> Am 30.01.2017 um 11:49 schrieb Sven Van Caekenberghe <s...@stfx.eu>:
> 
>> 
>> On 30 Jan 2017, at 11:43, Norbert Hartl <norb...@hartl.name> wrote:
>> 
>>> 
>>> Am 30.01.2017 um 11:36 schrieb Denis Kudriashov <dionisi...@gmail.com>:
>>> 
>>> Hi Sean.
>>> 
>>> 2017-01-28 19:06 GMT+01:00 Sean P. DeNigris <s...@clipperadams.com>:
>>> Have you considered security at all yet? Leaving a port open which allows
>>> arbitrary code to be executed reomotely seems very dangerous...
>>> 
>>> Norbert already answer you. I just put little summary. 
>>> Currently there is two important issues which must be handled manually:
>>> - security. You can manage it by VPN or SSH
>>> - distributed garbage collection. You need perform "remotePharo disconnect" 
>>> (or "PrmRemotePharo disconnectAll") at the end of your working session. It 
>>> cleans server and client from distributed objects.
>>> 
>>> Last issue is at high priority in my todo. When I implement it unused 
>>> distributed objects will be collected automatically like local ones.
>>> Security option can be added too. Seamless design allows to it. Probably It 
>>> can be simple switch to SecureSocketStream instead of SocketStream.
>> 
>> My advize for security is two-fold. The first reason not to apply security 
>> features to seamless is that it complicates the code base with a feature 
>> that is done better elsewhere. The second reason is that one big reason why 
>> this can be unusable is latency. A high latency makes it very hard to use 
>> the toolkit. So removing everything adding latency should be avoided. 
>> Security is from the image perspective one of those things.
> 
> Explicit/manual SSH port forwarding is easy & safe. Doing it deliberately 
> makes you more aware of what you are doing, which is very necessary in this 
> case because of the huge danger involved (giving away full image control). 
> But it will add its own latency (just like TLS would).
> 
Right. To make it a bit more concrete. If we use the example of Denis on port 
40423 then a simple

$ ssh -L 40423:localhost:40423 pharmide-server.anydomain.com 
<http://pharmide-server.anydomain.com/>

will open a forwarding tunnel so you can connect with the PharmIDE client using 

PrmRemoteIDE connectTo: (TCPAddress ip: #[127 0 0 1] port: 40423)

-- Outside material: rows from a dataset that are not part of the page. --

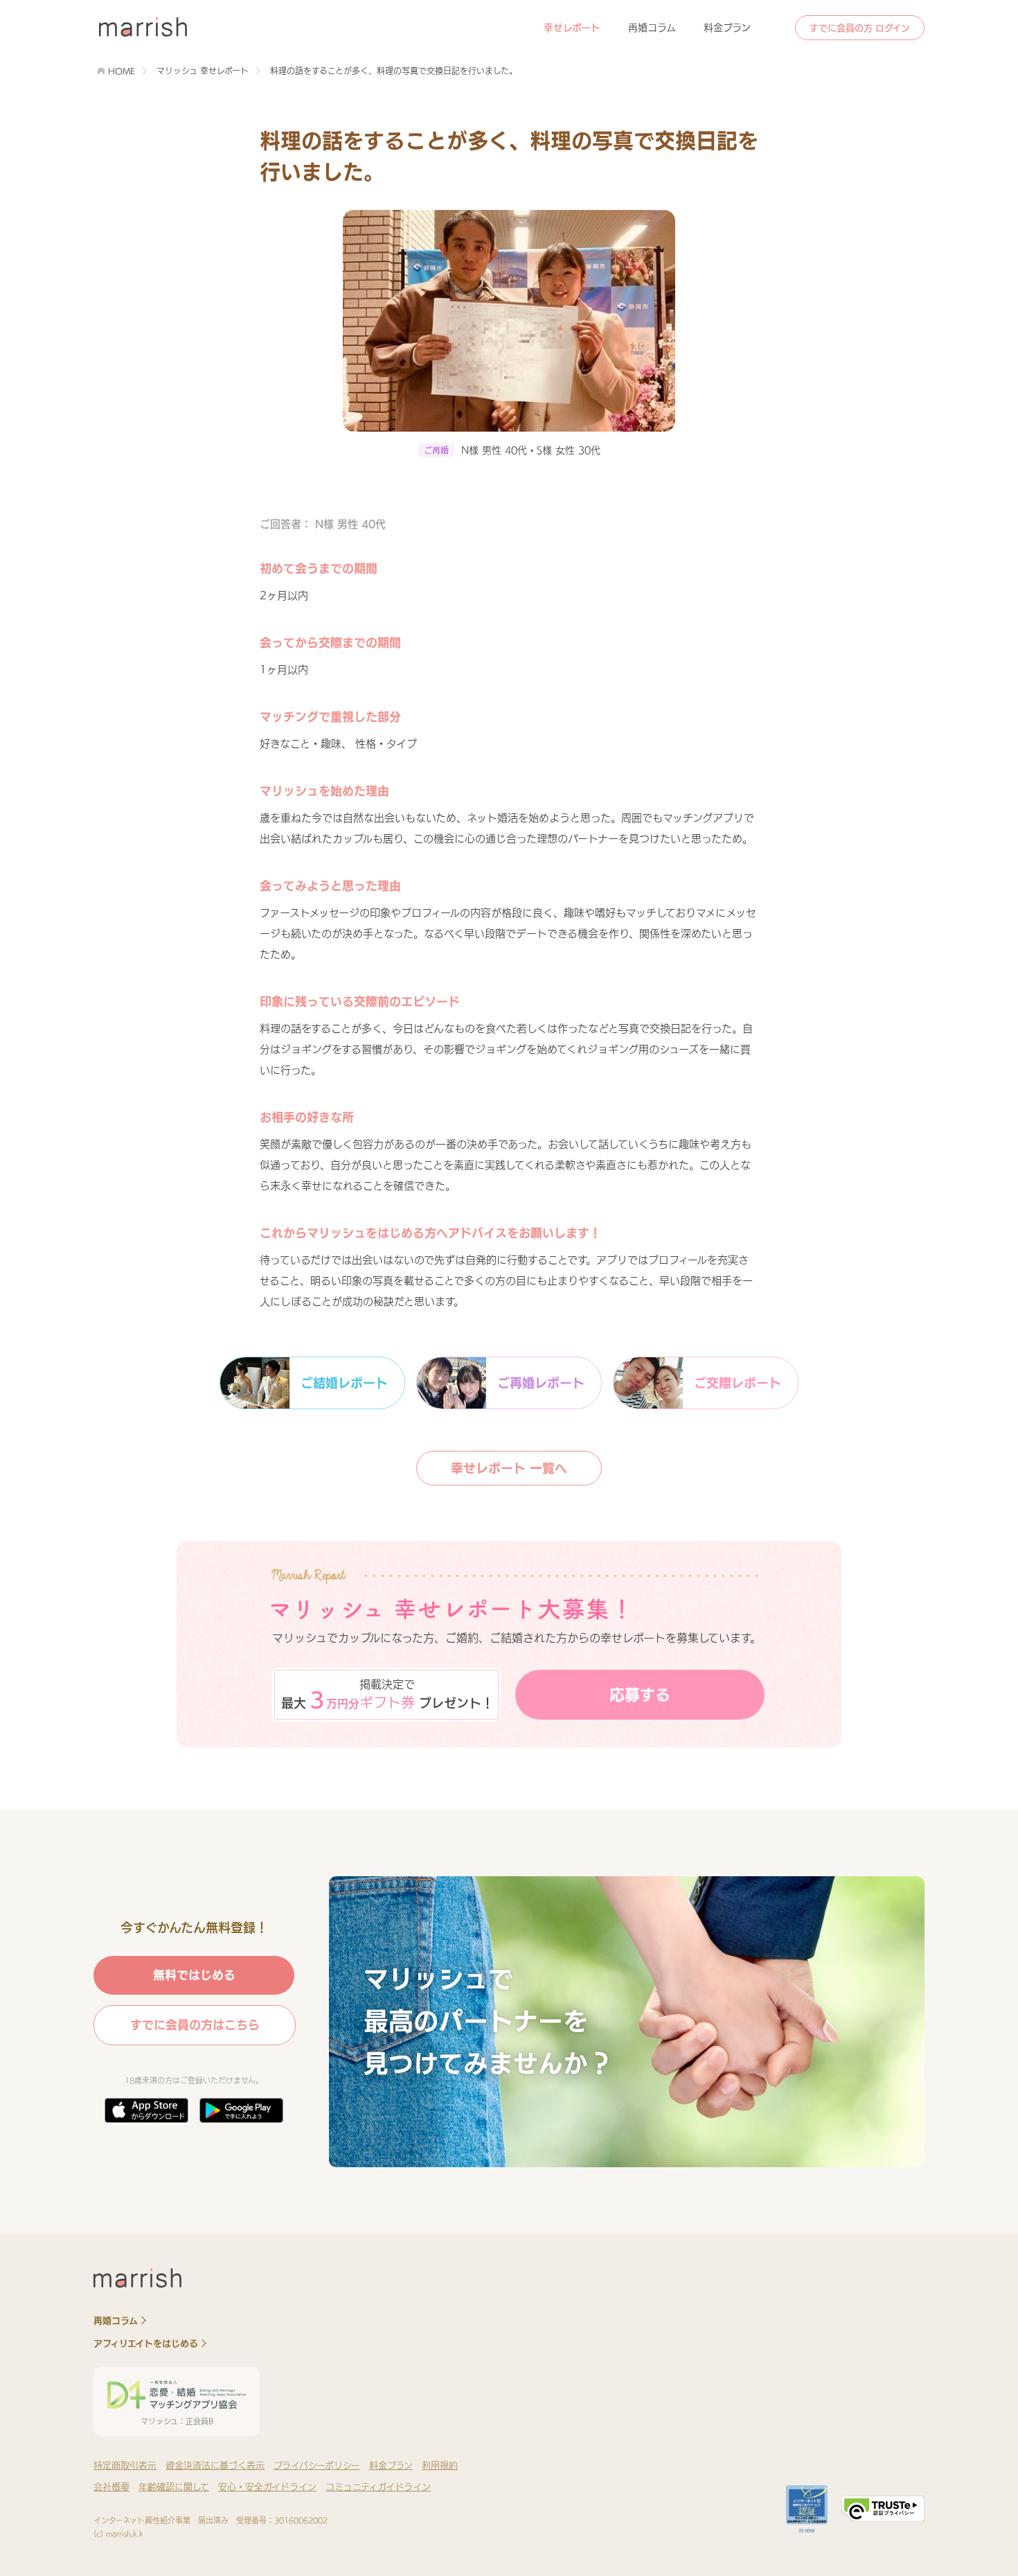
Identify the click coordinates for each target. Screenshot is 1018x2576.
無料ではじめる (194, 1975)
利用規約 (440, 2465)
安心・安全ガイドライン (267, 2486)
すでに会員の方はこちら (195, 2025)
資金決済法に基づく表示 (215, 2465)
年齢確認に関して (174, 2486)
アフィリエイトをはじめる (145, 2343)
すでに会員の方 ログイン (860, 28)
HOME (121, 71)
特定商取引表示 (125, 2465)
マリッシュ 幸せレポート (203, 71)
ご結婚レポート (344, 1383)
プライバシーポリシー (317, 2465)
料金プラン (727, 28)
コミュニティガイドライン (378, 2486)
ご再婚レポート (540, 1383)
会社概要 (111, 2486)
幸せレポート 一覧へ (509, 1468)
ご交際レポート (737, 1383)
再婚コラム (652, 28)
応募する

and you'll end up connecting to your remote image.

Unfortunately I couldn't test it because I installed the PharmIDE on my linux 
machine and it does not work. When starting the image a listening port is 
opened but 5 seconds later the port closes automatically. Has anyone tested it 
on a linux machine?

Norbert

>> thanks again for doing that. 
>> 
>> Norbert
>> 
>>> 
>>> Important thing here that I am really satisfied with Seamless design which 
>>> I made. It was driven by tests which means that it only addresses existing 
>>> features but allow stable evolution to new functionality. And I thing it is 
>>> most important property of any system: provide stable way how to evolve. 
>>> System can be broken and very buggy at some point but if design and tests 
>>> are stable then system will move. By stable I mean "do not require big 
>>> changes for any new bug or feature", "always iterative process".
>>> Just want to share these thoughts with you :).